Source excerpt.

# # #

Information. The light from distant stars and special events certainly cause astronomers to stay up at night.
 
  • #23
FactChecker said:
Information. The light from distant stars and special events certainly cause astronomers to stay up at night.

Of course, but what I meant was specifically how an interaction involving the geometry of spacetime could "travel" to us aside from propagating through gravitational waves.

I know Wheeler and Ciufolini talk about "instantaneous" elliptical constraints equation applied on a space-like hypersurface, but this looks to me more like a convenient way to sidestep a complicated retarded integration along the past lightcone which is nonetheless physically analogous to it (because what's physically happening involves a time-delayed interaction).
 
  • #24
Povel said:
So there are ways, different from gravitational radiation, in which the influence of some distant mass can propagate to us in a causality-respecting way? For example?

Consider the static field of a planet like the Earth. The influence of the Earth at some point distant from it is not due to the Earth "now"--it's due to the Earth in the past light cone of that point. But because the field is static, there are no gravitational waves. So if you think of the influence of the Earth at a given point as being due to the Earth in the past light cone of that point, you have to think of that influence "propagating" somehow from the Earth in the past light cone to the point, without there being any gravitational waves.

# # #

Supplied material.
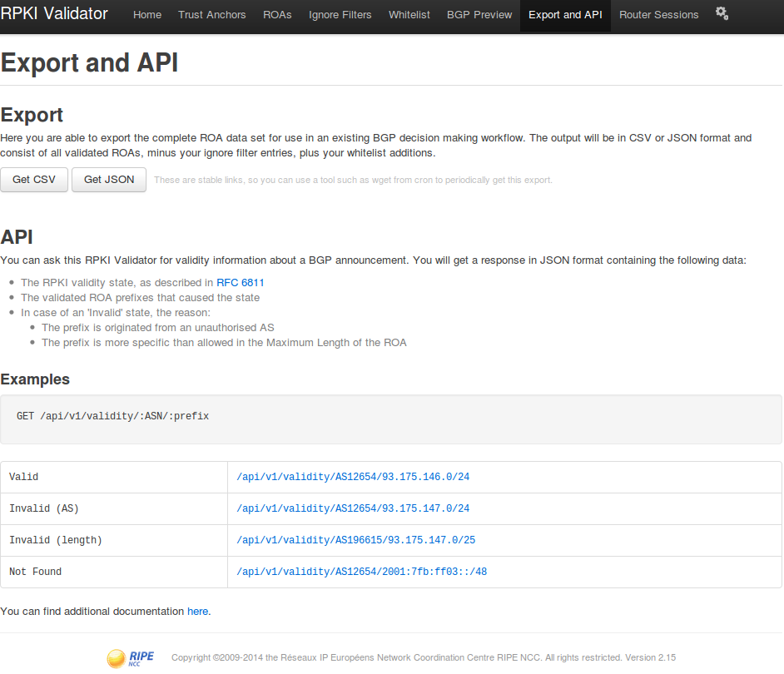Click the RPKI Validator brand title
This screenshot has width=784, height=674.
pyautogui.click(x=54, y=14)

# # #

Required actions.
1. In the physics forum excerpt, why does the Earth's field produce no gravitational waves?
2. Copy the physics forum excerpt between "Of course, but" and "way? For example?", inclusive.
3. Pick up the physics forum excerpt after its final sentence and keep writing it.
The lines have nothing to do with the physics forum excerpt.

Answers to each task.
1. Because the field is static.

2.
Of course, but what I meant was specifically how an interaction involving the geometry of spacetime could "travel" to us aside from propagating through gravitational waves.

I know Wheeler and Ciufolini talk about "instantaneous" elliptical constraints equation applied on a space-like hypersurface, but this looks to me more like a convenient way to sidestep a complicated retarded integration along the past lightcone which is nonetheless physically analogous to it (because what's physically happening involves a time-delayed interaction).
 
  • #24
Povel said:
So there are ways, different from gravitational radiation, in which the influence of some distant mass can propagate to us in a causality-respecting way? For example?

3.
Note that the same issue arises in EM: the Coulomb field of a point charge does not instantaneously affect another charge at a distance; the influence of one charge on another is due to the first charge in the past light cone of the second. But there are no EM waves present if the EM field is just the static Coulomb field.
 
  • #25
Povel said:
If the dragging and counter dragging interaction is radiative

But it might not be. You can have distant masses affecting the spacetime geometry here and now without gravitational waves propagating. I gave an example in post #24.

Povel said:
I suppose this situation might still be studied numerically, right?

Yes.

Povel said:
During the speed up phase, then, the two shells will deform into an oblate spheroid by a different amount, and consequently, it would seem like the amount of gravitational waves they produce is different

No, because the gravitational wave emission also varies with things like the density and moment of inertia of the shell. If the GWs are what is propagating the change in precession rate (from zero to some nonzero value) to the gyroscope, then if the change in precession is the same, the GWs must be the same.

Povel said:
Even though I cannot make a perfectly rigid shell, it seems like I can arbitrary reduce its deformation to a tiny amount.

No, you can't, because the final deformation is due to a change in spacetime geometry that is necessarily finite if the final angular velocity is finite. The only way to make the deformation arbitrarily small would be to make the angular velocity arbitrarily small.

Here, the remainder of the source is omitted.